Sonali notó que, nada más entrar en el edificio, Urmila se había quedado callada de pronto; no había dicho una palabra mientras esperaban el ascensor, simplemente permanecía mirando el vestíbulo con los labios apretados, fijándose en todos los detalles. Comprendía que se estaba conteniendo para no hacer algún comentario de desaprobación.

Sonali llevaba viviendo allí lo bastante para olvidar lo extraño, incluso lo grotesco, que le había parecido aquello al principio: los suelos de mármol, los recargados espejos dorados de las paredes, las altas palmeras en los rincones, con sus bruñidos maceteros de bronce. No era algo que se viese a menudo en Calcuta, salvo en hoteles de cinco estrellas.

Cuando Romen le enseñó el edificio, ella le dijo que no parecía un sitio donde se pudiera vivir, por lo menos no ella. Habría que perder mucho tiempo pensando en cómo hacer las cosas: dónde tender la ropa y si comprar muebles nuevos. Pero Romen se había echado a reír, tal como era de esperar.

—Todo esto, el mármol y el bronce, es puro negocio —le explicó—. La gente que compra estos pisos paga por eso. No tienes que tomártelo en serio.

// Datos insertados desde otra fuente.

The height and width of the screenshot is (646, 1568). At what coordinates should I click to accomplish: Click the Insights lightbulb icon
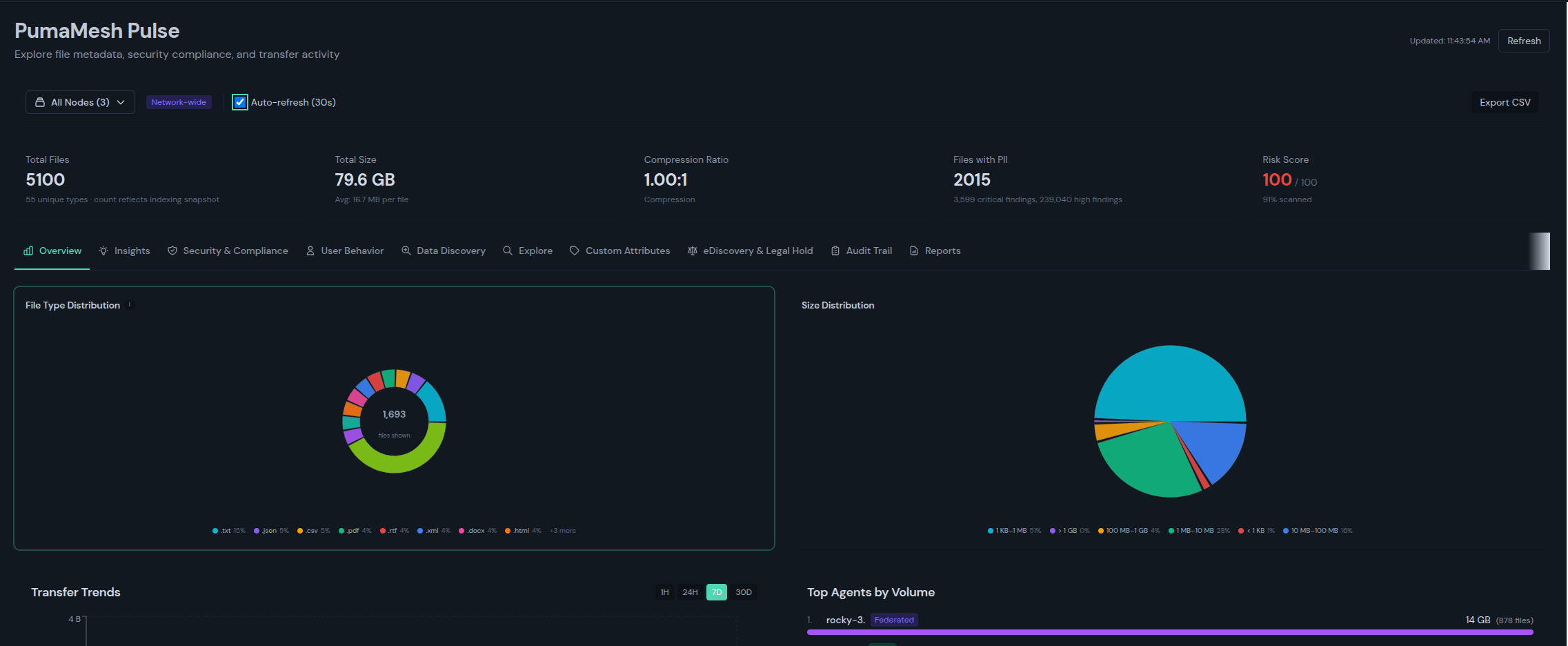point(102,251)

Llegó el ascensor y Urmila entró sin decir nada. Sonali pensó que debía decir algo para que apreciara debidamente la situación, para que comprendiera que no era la clase de sitio en que siempre había vivido, que se había pasado la mayor parte de su vida siguiendo a su madre de un modesto apartamento a otro, que su madre estaba tan acostumbrada a la pobreza y a la vez le aterrorizaba tanto, que nunca había pensado en vivir de otro modo, ni siquiera cuando tenía dinero. Pero entonces se abrió la puerta del ascensor y ya era demasiado tarde.

Sonali abrió la puerta del piso y se sorprendió de encontrarlo a oscuras. Encendiendo la luz, hizo entrar a Urmila.

—¿No hay nadie en casa? —preguntó Urmila, mirando en torno a la amplia habitación acristalada, con sus alfombras de Cachemira y sus sillas bajas, tapizadas con brillantes espejuelos al estilo de Gujarati.

—Hay un chico que cocina y hace la limpieza… —contestó Sonali, indicando a Urmila que se sentara en una silla—. Normalmente, cuando llego a casa está sentado en la alfombra viendo una emisora musical y cantando a pleno pulmón.

Dejó caer el bolso en una silla y se dirigió a la cocina por el corredor, encendiendo luces al pasar. La cocina estaba arreglada, todo en su sitio, los mármoles relucientes. La cruzó rápidamente, pasó a un cuarto trasero y encendió una bombilla que pendía del techo de un cordón retorcido.

El cuarto estaba vacío: el colchón y la ropa de cama cuidadosamente doblados al pie del
charpoy
. Todo lo demás había desaparecido: el ruidoso transistor, las zapatillas, las camisetas estampadas que siempre llevaba. Se acercó a un pequeño escritorio que había en el rincón del fondo y abrió un cajón. También vacío: todos sus libros, lápices y bolígrafos habían desaparecido.

—¿Está ahí? —preguntó Urmila, alzando la voz.

—No —contestó Sonali en tono distraído—. Me parece que se ha marchado; todas sus cosas han desaparecido.

Apagó la luz y volvió despacio al salón.

—¿Sólo tenías un criado? —preguntó Urmila.

—En realidad no era un criado —explicó Sonali, sacudiendo la cabeza—. No me gusta que los criados vivan en casa.

—¿Entonces…?

—Por el día iba al colegio. Pero por la tarde cocinaba y limpiaba, cuando se acordaba: ése era el trato. Lo propuso Romen. Uno de sus clientes o no sé quién encontró al chico: se ganaba la vida exhibiendo sus habilidades matemáticas a los viajeros de los trenes de cercanías en las horas punta. Romen aseguraba que era una especie de niño prodigio y lo tomó bajo su protección.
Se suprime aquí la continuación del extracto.